O russo Kasparov, antigo campeão mundial de xadrez e opositor político do presidente russo, é - na verdade - apenas um dos nomes estrangeiros que estão por trás da revolução que tornou os EUA campeões olímpicos. Com o contributo de Rex Sinquefield, milionário norte-americano apaixonado pelo desporto-ciência, os Estados Unidos formaram uma equipa-maravilha com jogadores originários da Itália (Fabiano Caruana) e das Filipinas (Wesley So). A recompensa surgiu anteontem, na conclusão da 42.ª edição das Olimpíadas, realizadas em Baku (capital do Azerbaijão). Os EUA venceram o evento, somando 20 pontos (nove vitórias e dois empates) e ficando à frente da Ucrânia (20, mas com desvantagem no confronto direto) e da Rússia (18).

Para os russos - velha potência da disciplina (hexacampeões olímpicos entre 1992 e 2002), dando sequência à herança da União Soviética (que só falhou dois títulos entre 1952 e 1990) - continua o jejum de medalhas de ouro, que dura desde a retirada de Garry Kasparov em 2002. Com a agravante de verem o seu maior ícone das últimas décadas a trabalhar com o inimigo: o russo, de 53 anos, autoexilou-se em Nova Iorque, em 2013, e desde então a Fundação de Xadrez Kasparov tem posto em prática um sistema de deteção e treino de talentos similar ao que era utilizado na União Soviética.Um dos seus frutos é o novo campeão mundial de juniores, Jeffery Xiong - o segundo mais jovem de sempre, ao 15 anos e dez meses.

"Temos uma rede de recrutamento das crianças com talento espalhadas pelos EUA. O Garry faz concentrações com eles duas vezes por ano e oito a dez recebem uma formação aprofundada, também supervisionada por ele. Temos meia dúzia de jogadores sub-20 com um grande futuro", descreveu, ao jornal El País, o presidente da fundação, Michael Khodarkovski. É o resultado da expansão do xadrez nas escolas norte-americanas: estima-se que haja cerca de 50 milhões de praticantes nos EUA, 10% com estatuto de federado.

"Caruana e So estão à venda?"

No entanto, Kasparov não é o único rosto da revolução dos EUA nos tabuleiros que, nos tempos da Guerra Fria, eram palco de confronto entre as principais potências políticas.

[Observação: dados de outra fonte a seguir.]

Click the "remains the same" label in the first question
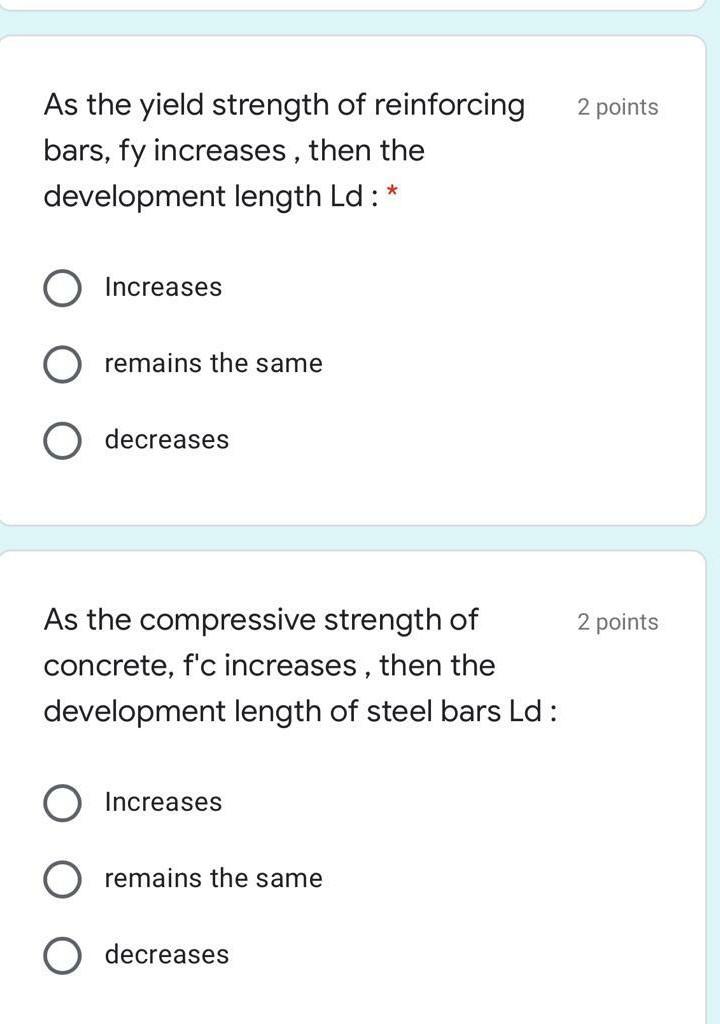 pos(212,363)
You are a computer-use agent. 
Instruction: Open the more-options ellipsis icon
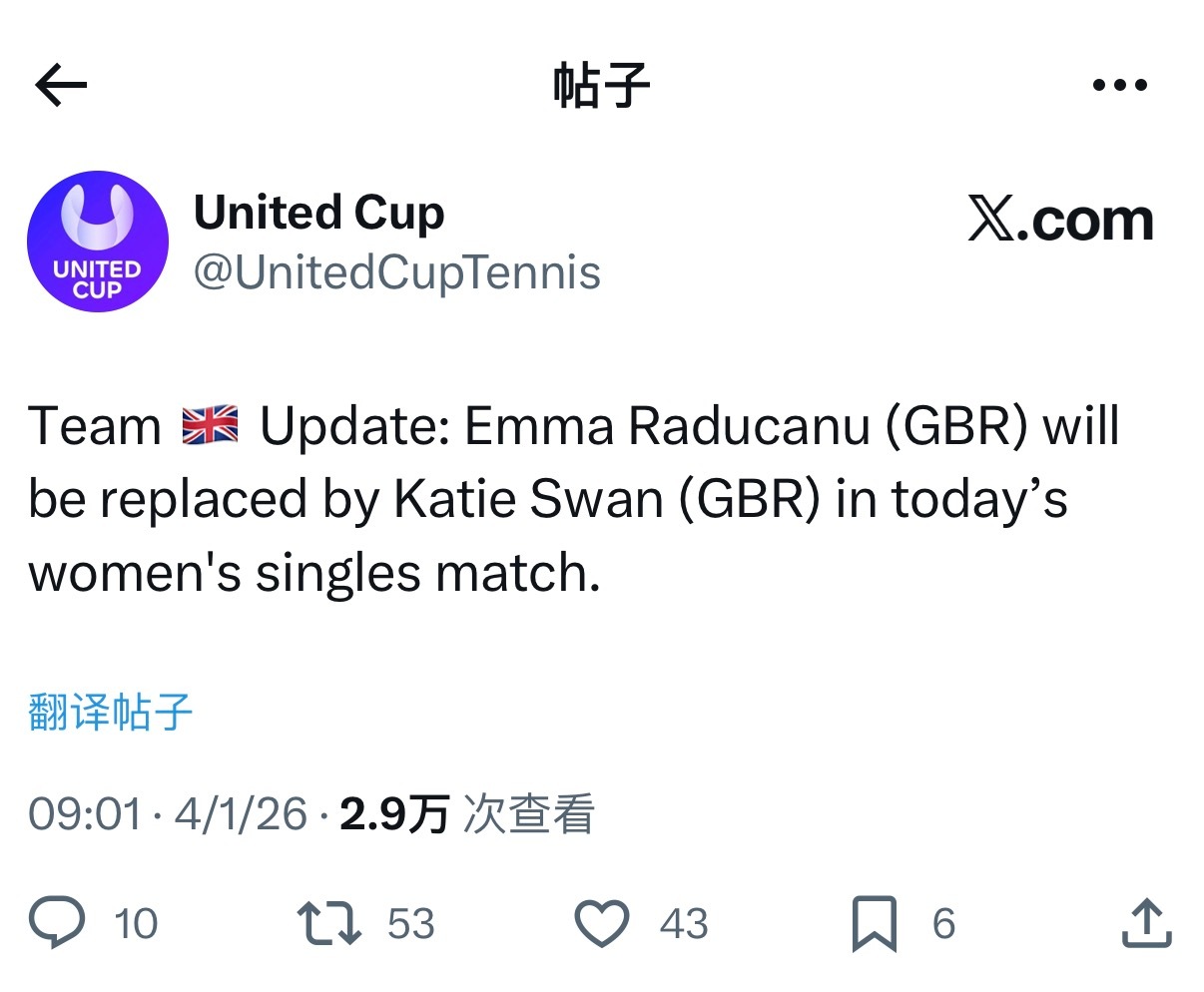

O mecenato de Rex Sinquefield, um milionário do Missouri, foi essencial para trazer para o país figuras como Fabiano Caruana, n.º3 do ranking mundial, e Wesley So, 7.º da tabela.

O primeiro, nascido em Miami, tinha-se radicado na terra dos pais e competia pela seleção italiana, até que, em 2014, Sinquefield pagou a sua transferência para os EUA (algo permitido pela Federação Internacional de Xadrez). O segundo também deixou a terra-natal, as Filipinas, alegando motivos pessoais. E essa forma de reforçar uma seleção nacional naturalizando jogadores revoltou os outros competidores das Olimpíadas, incluindo o atual campeão mundial - o norueguês Magnus Carlsen. "Provavelmente, precisamos de uma equipa melhor para chegar mais longe, pergunto-me se Caruana e So ainda estarão à venda", disse Carlsen, na rede social Twitter, após levar a Noruega a um surpreendente 5.ª posição.

Os noruegueses, que somaram os mesmos 16 pontos de Índia, Turquia, Polónia, França, Inglaterra e Peru, foram uma das maiores revelações da competição bienal - também marcada pela hecatombe da China, que defendia o título mundial mas se quedou pelo 13.º lugar, com 15 pontos (Portugal somou 13 e ficou em 41.º, entre 150 participantes). Mas o que fica mesmo para a história é o regresso ao trono dos EUA. Afinal, o último título dos estado-unidenses - conquistado em Israel em 1976 - tinha ficado ensombrado pela ausência dos países alinhados com a União Soviética e de outras nações árabes, em protesto para com a realização da competição em solo israelita. Antes disso, os norte-americanos tinham-se sagrado campeões olímpicos em 1931, 1933, 1935 e 1937.

Karjakin, a nova esperança russa

Agora, passadas as Olimpíadas, a Rússia agarra-se a uma nova esperança para voltar a brilhar no xadrez: a reconquista do título mundial individual (que lhe escapa desde que Vladimir Kramnik o conquistou em 2006). Essa ambição está nas mãos de Sergei Karjakin, que venceu o torneio de candidatos (em março).

Karjakin vai disputar a final do Mundial, de 11 a 30 de novembro, em Nova Iorque, contra Magnus Carlsen, que conserva o ceptro desde 2013. Pelo contexto e pelas suas origens, o jogador -nascido há 26 anos na Crimeia, a região separatista que tem sido foco de tensão entre Ucrânia e Rússia - promete voltar a trazer a política para os tabuleiros da competição.